The sheer amount of data involved in cardiology can boggle the mind. From intakes to images — and procedures to discharge logs — a patient chart fills up fast. Keeping track of all that data in a way that makes it easily recorded and retrievable creates a challenge indeed, but one that structured reporting can solve. And in many centers, already has.

But what exactly is structured reporting? Dr. James Tcheng, an interventional cardiologist who teaches the topic to Duke University medical students, sums it up best:

“It’s a team-based capture of information that’s integrated cleanly and effectively into clinical workflows — distributing responsibilities for data management across all members of the healthcare team,” he said. “So if you’re caring for a patient and you happen to be the closest individual to a piece of data about that patient, it’s your responsibility to capture and manage that piece of data at that point in time.”1

Faster Documentation, Faster Billing

That kind of a multi-source inputting system saves time and resources, thanks to a more efficient workflow that negates the start-from-scratch data entry model of old. Physicians, nurses, technicians, and other staff can simply pick up where the previous one left off, adding more color to the grand tapestry of every patient’s medical record.

“When all members of the team are doing components of the documentation, you can cut the amount of time to document a procedure by more than 50 percent, and you can make the final reports available almost immediately,” Dr. Tcheng said. “The mantra is capture once, use it many times.”

This extemporaneous way of adding data bit-by-bit during a patient’s treatment journey accelerates the reporting flow across-the-board — which means quicker information transfer on the backend with faster billing, too.

At Duke, for example, Dr. Tcheng’s team completes a patient’s final procedure notes before that patient even leaves that environment.

“You can then communicate to the next provider who opens up that document,” he said. “You can also bill a lot faster, so it actually saves time and money, improves the data accuracy, and increases the responsibilities of all team members.”

Better Teamwork, for One and All

In those environments, structured reporting gives everyone a job to do in the realm of data collection and input — which, as Dr. Tcheng notes, builds not only teamwork but also confidence in individual contributions for the greater good.

“When different individuals are responsible for different areas of documentation, they know they become responsible for that piece of data — and that set of information is going to be used by others,” he said. “These dependencies are then self-reinforcing so that everybody feels better about their contributions to the processes of care. It’s actually a job satisfier.”

Structured reporting touches many team-based clinical environments, but one of the settings most conducive to data standardization is the cath lab.

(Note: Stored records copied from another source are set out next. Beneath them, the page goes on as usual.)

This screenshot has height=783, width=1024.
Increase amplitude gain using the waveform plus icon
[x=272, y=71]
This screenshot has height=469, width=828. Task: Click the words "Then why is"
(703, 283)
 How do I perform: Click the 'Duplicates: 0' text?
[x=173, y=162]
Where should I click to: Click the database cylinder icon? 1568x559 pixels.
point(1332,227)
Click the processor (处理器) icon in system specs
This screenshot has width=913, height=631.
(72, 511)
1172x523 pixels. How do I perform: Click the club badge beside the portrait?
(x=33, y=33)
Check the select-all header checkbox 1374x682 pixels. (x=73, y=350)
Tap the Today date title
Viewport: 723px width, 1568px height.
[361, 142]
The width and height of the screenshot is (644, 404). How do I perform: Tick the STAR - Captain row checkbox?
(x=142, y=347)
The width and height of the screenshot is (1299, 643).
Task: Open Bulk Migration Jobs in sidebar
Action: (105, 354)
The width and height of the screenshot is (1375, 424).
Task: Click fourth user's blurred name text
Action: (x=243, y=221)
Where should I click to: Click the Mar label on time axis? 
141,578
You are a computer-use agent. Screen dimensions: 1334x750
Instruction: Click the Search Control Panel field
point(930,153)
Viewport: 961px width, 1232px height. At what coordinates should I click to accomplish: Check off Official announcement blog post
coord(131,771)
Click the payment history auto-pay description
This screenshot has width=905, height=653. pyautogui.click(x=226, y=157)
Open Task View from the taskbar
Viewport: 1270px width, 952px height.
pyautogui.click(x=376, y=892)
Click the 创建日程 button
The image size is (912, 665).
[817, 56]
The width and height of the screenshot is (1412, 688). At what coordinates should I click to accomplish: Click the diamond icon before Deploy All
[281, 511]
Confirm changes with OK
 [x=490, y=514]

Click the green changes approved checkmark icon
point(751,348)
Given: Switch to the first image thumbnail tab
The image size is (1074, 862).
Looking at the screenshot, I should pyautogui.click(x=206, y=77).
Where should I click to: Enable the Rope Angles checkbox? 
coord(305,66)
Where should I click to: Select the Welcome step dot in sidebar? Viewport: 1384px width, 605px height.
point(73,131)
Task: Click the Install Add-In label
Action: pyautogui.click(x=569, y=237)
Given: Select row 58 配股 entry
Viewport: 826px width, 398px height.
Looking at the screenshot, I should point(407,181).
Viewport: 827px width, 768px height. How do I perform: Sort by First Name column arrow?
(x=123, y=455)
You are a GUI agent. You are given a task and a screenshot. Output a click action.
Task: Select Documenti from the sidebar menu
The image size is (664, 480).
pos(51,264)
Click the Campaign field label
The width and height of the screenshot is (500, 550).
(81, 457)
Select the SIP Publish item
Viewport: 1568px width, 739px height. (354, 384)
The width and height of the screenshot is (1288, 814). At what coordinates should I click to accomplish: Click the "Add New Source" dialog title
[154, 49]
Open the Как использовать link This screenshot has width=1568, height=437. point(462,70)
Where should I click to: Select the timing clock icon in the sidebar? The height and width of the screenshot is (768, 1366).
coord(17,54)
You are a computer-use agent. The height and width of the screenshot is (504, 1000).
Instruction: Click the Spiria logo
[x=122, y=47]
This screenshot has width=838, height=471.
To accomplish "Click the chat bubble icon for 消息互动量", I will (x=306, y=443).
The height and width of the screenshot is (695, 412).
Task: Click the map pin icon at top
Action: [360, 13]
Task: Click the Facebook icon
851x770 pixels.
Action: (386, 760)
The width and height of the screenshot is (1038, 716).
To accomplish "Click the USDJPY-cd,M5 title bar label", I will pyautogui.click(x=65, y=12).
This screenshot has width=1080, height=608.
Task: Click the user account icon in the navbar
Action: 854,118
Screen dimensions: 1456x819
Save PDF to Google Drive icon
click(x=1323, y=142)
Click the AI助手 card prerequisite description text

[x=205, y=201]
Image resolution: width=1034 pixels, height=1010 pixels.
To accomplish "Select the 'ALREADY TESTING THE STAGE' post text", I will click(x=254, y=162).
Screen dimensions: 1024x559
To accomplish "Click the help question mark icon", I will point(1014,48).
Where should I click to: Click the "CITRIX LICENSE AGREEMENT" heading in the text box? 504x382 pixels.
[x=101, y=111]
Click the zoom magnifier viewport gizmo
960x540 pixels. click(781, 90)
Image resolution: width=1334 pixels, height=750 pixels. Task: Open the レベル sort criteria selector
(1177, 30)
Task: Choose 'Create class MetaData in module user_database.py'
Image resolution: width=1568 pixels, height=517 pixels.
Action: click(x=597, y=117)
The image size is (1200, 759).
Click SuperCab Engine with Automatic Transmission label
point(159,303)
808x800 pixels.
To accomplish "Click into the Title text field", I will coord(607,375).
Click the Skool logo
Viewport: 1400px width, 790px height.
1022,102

The American College of Cardiology encourages structured reporting in that scenario, providing a sample data input flow from pre-procedure to procedure and analysis that assigns team members logging responsibilities at each step.2

Cardiology Reporting, Unified

The beauty of that process, of course, is that it consolidates the data from many specialists and departments into a unified language and format they can all collectively access — centralizing the disparate templates and redundancies often seen in non-structured systems.

That single-format approach auto-files information about the patient for the benefit of all practitioners. Consider, writes GE Healthcare’s The Pulse, the convenience of having your address, usernames, and passwords auto-populated at the dozens of websites you visit every day.3 Structured reporting provides the same time-saving value to clinicians.

Boosting Outcomes with Predictive Insights

And it doesn’t just improve efficiency or teamwork — outcomes benefit too, thanks to real-time analytics and predictive insights. Not only can you improve reactive care and decision-making through faster information flow, you can also potentially predict patterns before they turn dangerous.

“You can imagine aggregating lots of patients’ data, understanding the time course of diseases,” Dr. Tcheng said. “So let’s say you’re in the echocardiography laboratory and you’re following a cohort of patients who have some degree of aortic stenosis. The tech performs the echocardiogram, and the system could then understand what the values were from six months ago, and a year ago, and anticipate the trajectory of that particular patient’s aortic stenosis. From there, it could determine, for example, that in January 2020 you should be thinking about replacing this patient’s aortic valve, because in February 2020 he or she is going to get into trouble."

How Technology Makes It Happen

If the potential of all that data boggles the mind, the technology that makes it possible should too. Enter Centricity Cardio Workflow, a single-system structured reporting tool that helps cardiology teams log patient encounters more accurately with fewer clicks, less time, and less complexity.

Combining images, patient records, inventory, and waveforms with end-to-end customizable workflows, the platform gives remote access to data with advanced features, like auto-distributing reports to multiple destinations and inventory management.4

For systems that have adopted it, the results speak for themselves: Europe-based hospital Klinikum Nuremberg compressed the time it took to do a cath lab report from 15-20 minutes to just 5-10, with quality control compliance shooting up from 95-98 to 100 percent.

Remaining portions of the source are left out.